Drehen wir doch „Wahn“ und „Sinn“ zu Digitalisierung, Social Media, Influencern und Co einmal um. Und sehen wir, was passiert, wenn wir statt des anekdotischen „Wahns“ den „Sinn“ der Digitalisierung in einem größeren Zusammenhang von Service, Erlebnis, Kommunikation, Distribution und digitaler Kompetenz betrachten.
Service: Kunde entscheidet!
Digitalisierung bedeutet: Informationsverhalten wie auch Urlaubserwartungen der Reisenden haben sich in den letzten fünf bis acht Jahren dramatisch geändert. Ihre Gäste kommunizieren anders als früher. Und auch deren Erwartungen an Dienstleistungen sind gestiegen. Echtzeit-Verfügbarkeit, Flexibilität, mobile Abfragbarkeit: Die Sharing Economy ließ die Ansprüche Ihrer Kunden steigen.
Dass Airbnb, Uber, Google Trips und Co Erwartungshaltung wie Konsumgewohnheiten nachhaltig verändern und althergebrachte Geschäftsmodelle bedrohen, kann man beklagen. Aber man kann diese Entwicklung auch mitgestalten – und so das Potenzial neu entstehender Nischen und Innovationen, die enormen Möglichkeiten in Kommunikation und kundenorientiertem Service für den eigenen Betrieb nutzen.

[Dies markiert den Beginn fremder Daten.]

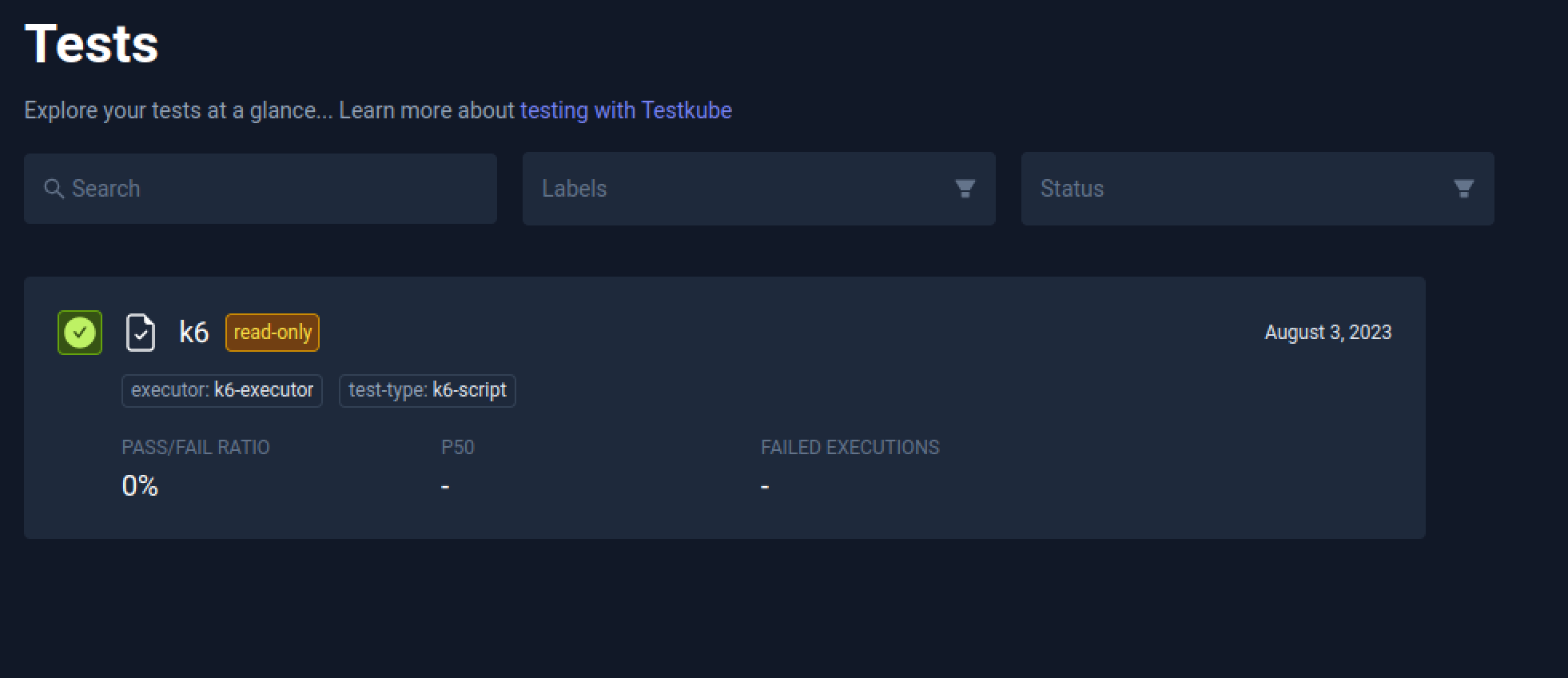
Task: Open the Labels filter funnel icon
Action: tap(965, 188)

Erste Erkenntnis zur Digitalisierung: Nur die Erwartungen Ihrer Kunden zählen!
Erlebnis: Wo ist Ihr Wow?
Warum sollen Ihre Gäste ausgerechnet zu Ihnen kommen? Die Digitalisierung hat Urlaubssuchenden zwei Optionen gegeben: 1. Weil Sie der Billigste sind. 2. Weil Sie ein außergewöhnliches Urlaubs-
erlebnis bieten. Im ersten Fall werden Sie an Ihrem Preismanagement, an Daten und Verfügbarkeiten arbeiten müssen. Im zweiten Fall kommt es vor allem auf eines an: dass Ihr Produkt dem Gast ein „Wow!“ entlockt.
Mal ehrlich: Was ist Ihr Produkt? Das Bett, das Sie verkaufen? Das Mittagsmenü? Die Dienstleistung? Oder sind Sie schon so weit, dass Sie ein Erlebnis verkaufen? Wenn ja: Wie sorgen Sie damit für ein „Wow“?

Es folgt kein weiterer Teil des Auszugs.